▸ **Task material**

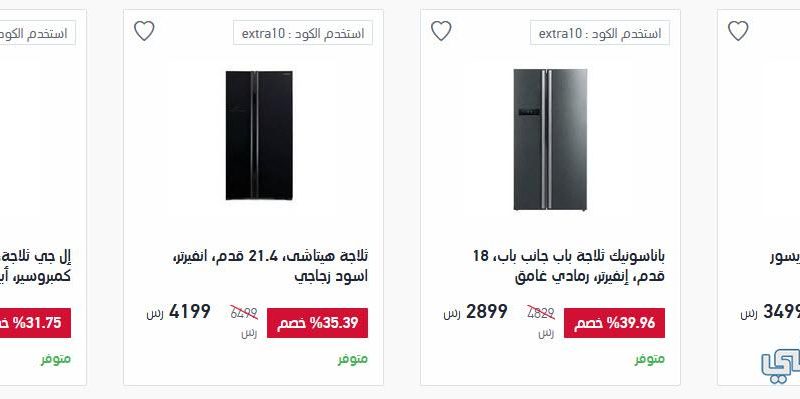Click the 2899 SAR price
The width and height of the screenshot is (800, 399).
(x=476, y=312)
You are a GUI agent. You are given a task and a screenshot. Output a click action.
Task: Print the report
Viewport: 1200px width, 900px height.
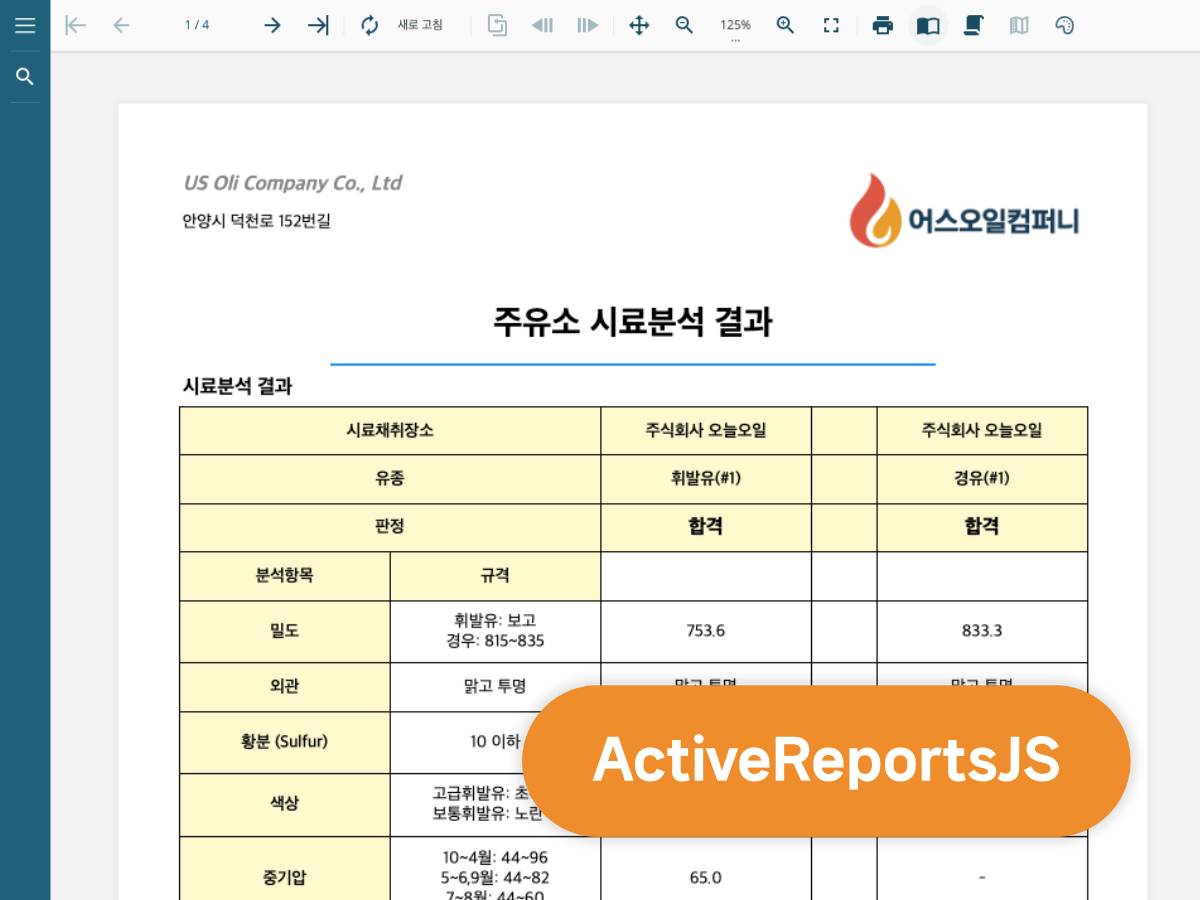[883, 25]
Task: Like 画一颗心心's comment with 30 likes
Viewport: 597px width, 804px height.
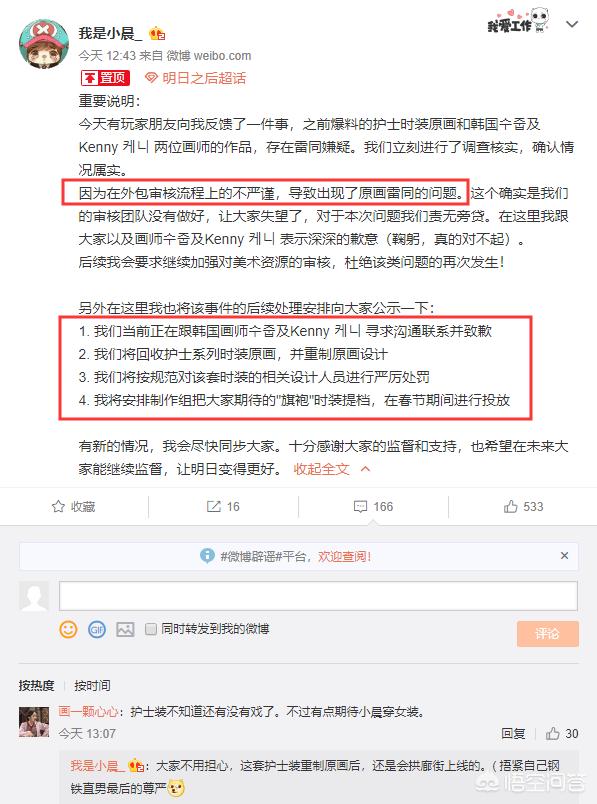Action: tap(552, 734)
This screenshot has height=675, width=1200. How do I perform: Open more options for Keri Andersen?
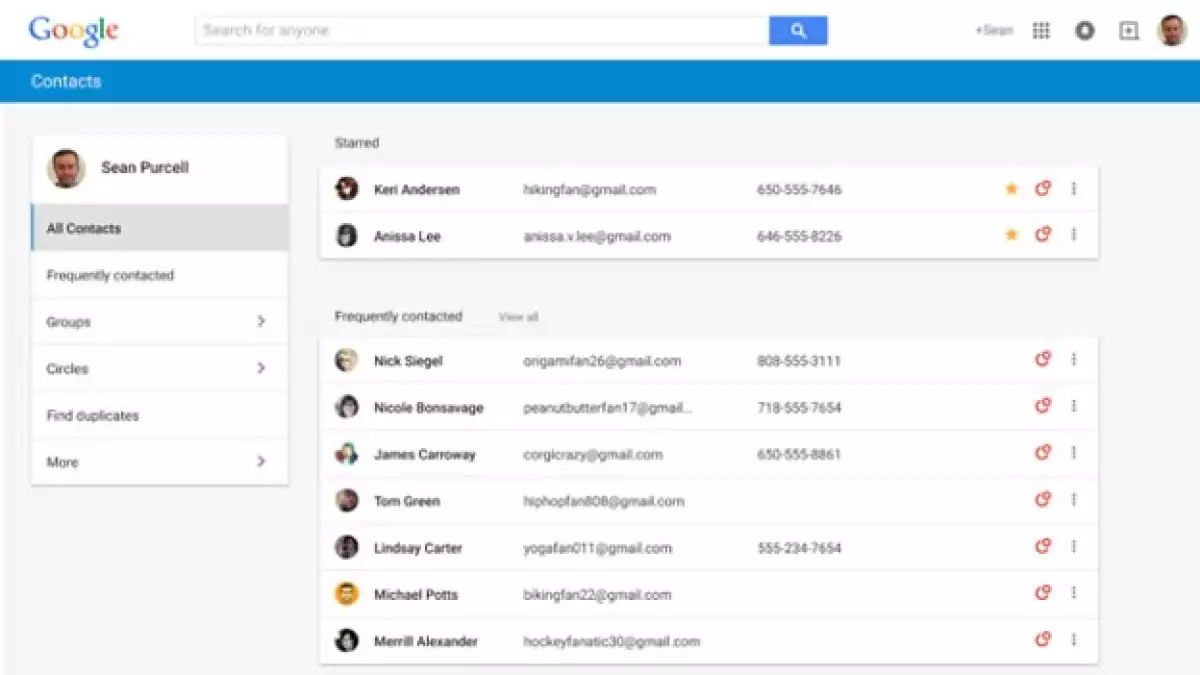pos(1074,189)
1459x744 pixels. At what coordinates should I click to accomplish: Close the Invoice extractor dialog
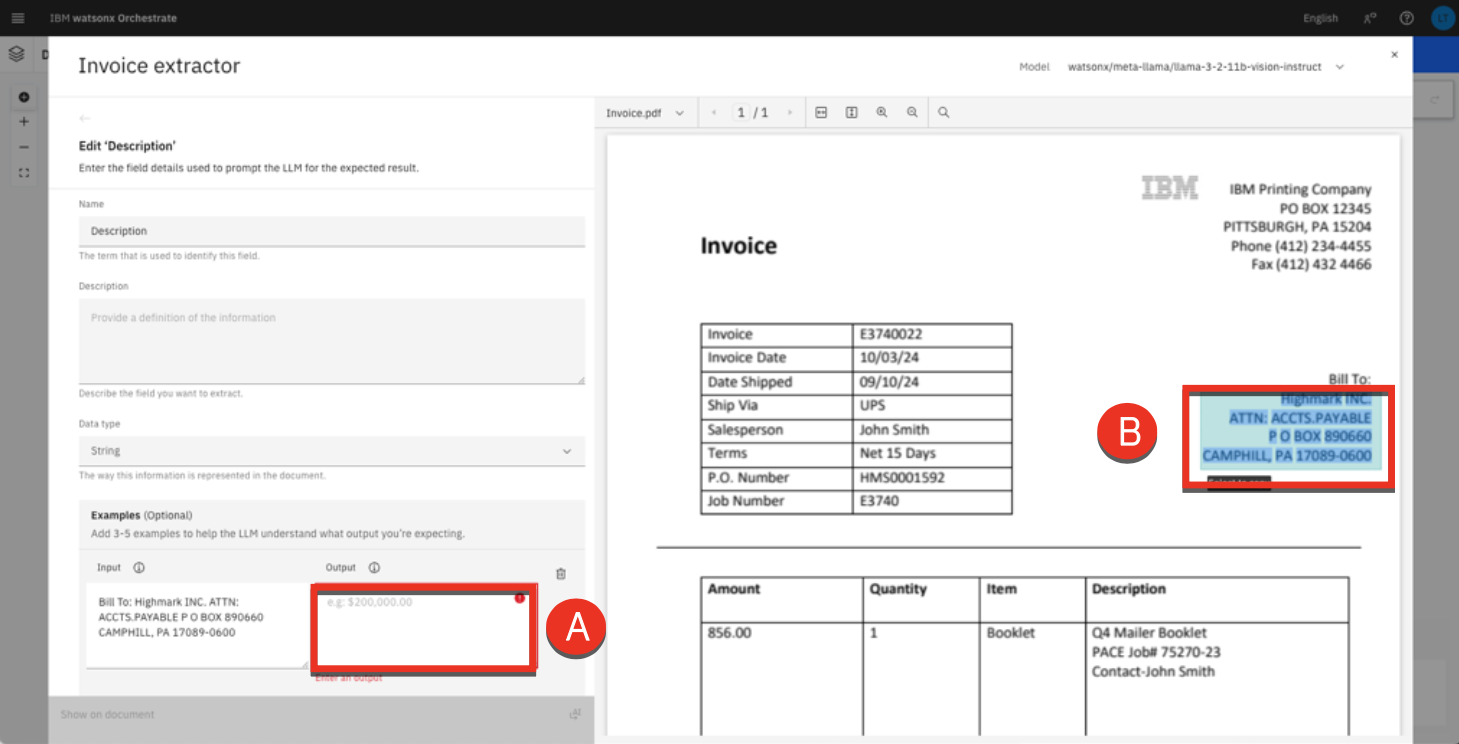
==
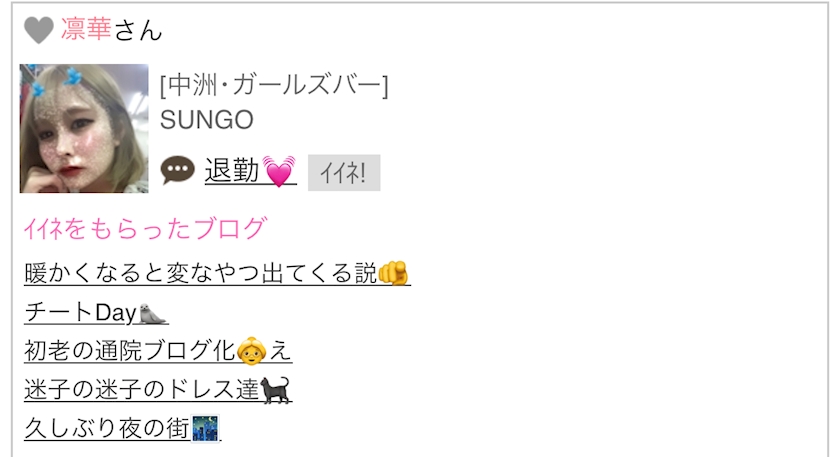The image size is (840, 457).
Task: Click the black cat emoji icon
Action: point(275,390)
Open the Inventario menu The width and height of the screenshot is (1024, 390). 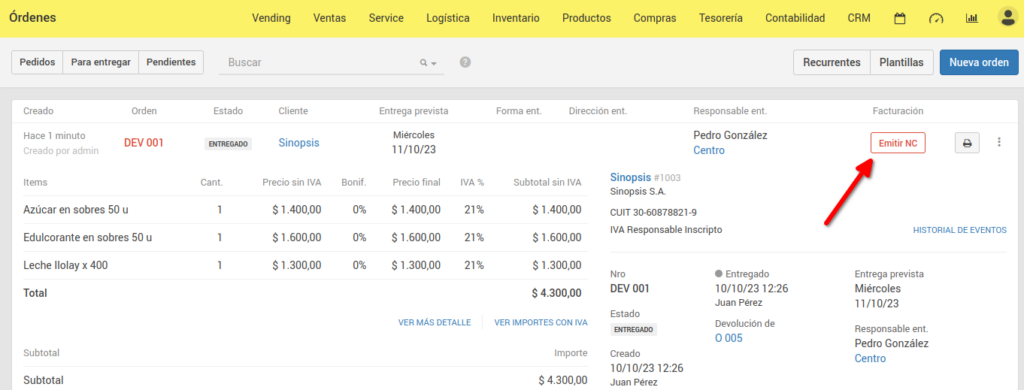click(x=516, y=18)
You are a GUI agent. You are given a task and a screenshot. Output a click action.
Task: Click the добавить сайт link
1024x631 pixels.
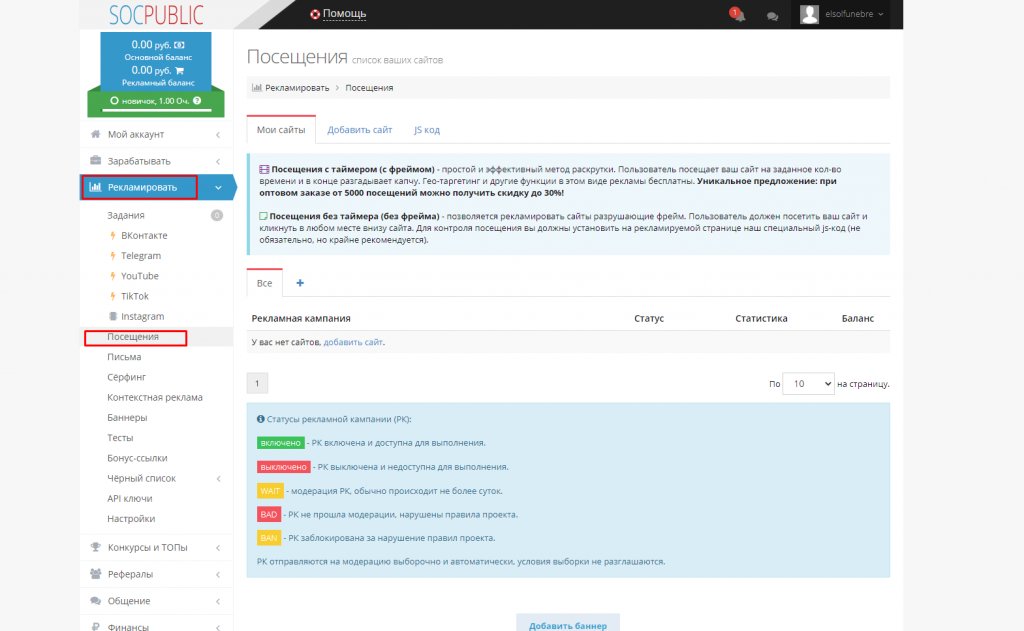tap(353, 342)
==
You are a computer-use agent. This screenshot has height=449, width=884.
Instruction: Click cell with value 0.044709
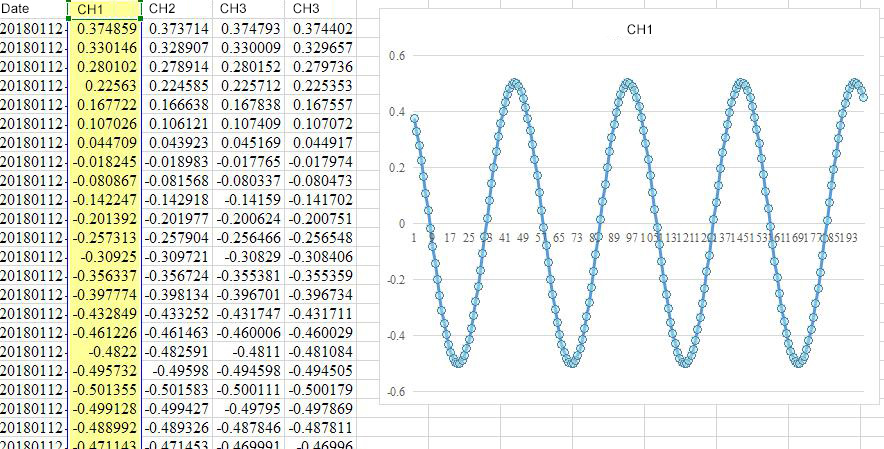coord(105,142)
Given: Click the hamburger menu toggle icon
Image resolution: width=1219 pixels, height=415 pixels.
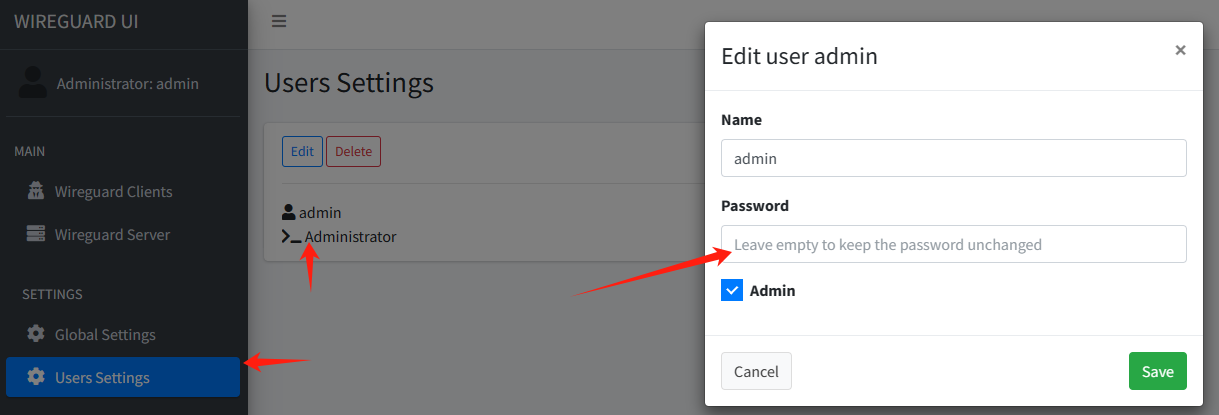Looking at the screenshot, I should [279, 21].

▸ **Requirement**
Find the line with "Task: Print the report" in the entries above. Set down exactly every line from it up to and including the line with "1459x744 pixels. At", images excluded.

▸ **Response area**
Task: Print the report
Viewport: 1200px width, 900px height.
[883, 25]
Task: Like 画一颗心心's comment with 30 likes
Viewport: 597px width, 804px height.
Action: tap(552, 734)
This screenshot has height=675, width=1200. How do I perform: Open more options for Keri Andersen?
pos(1074,189)
1459x744 pixels. At what coordinates should I click to accomplish: Close the Invoice extractor dialog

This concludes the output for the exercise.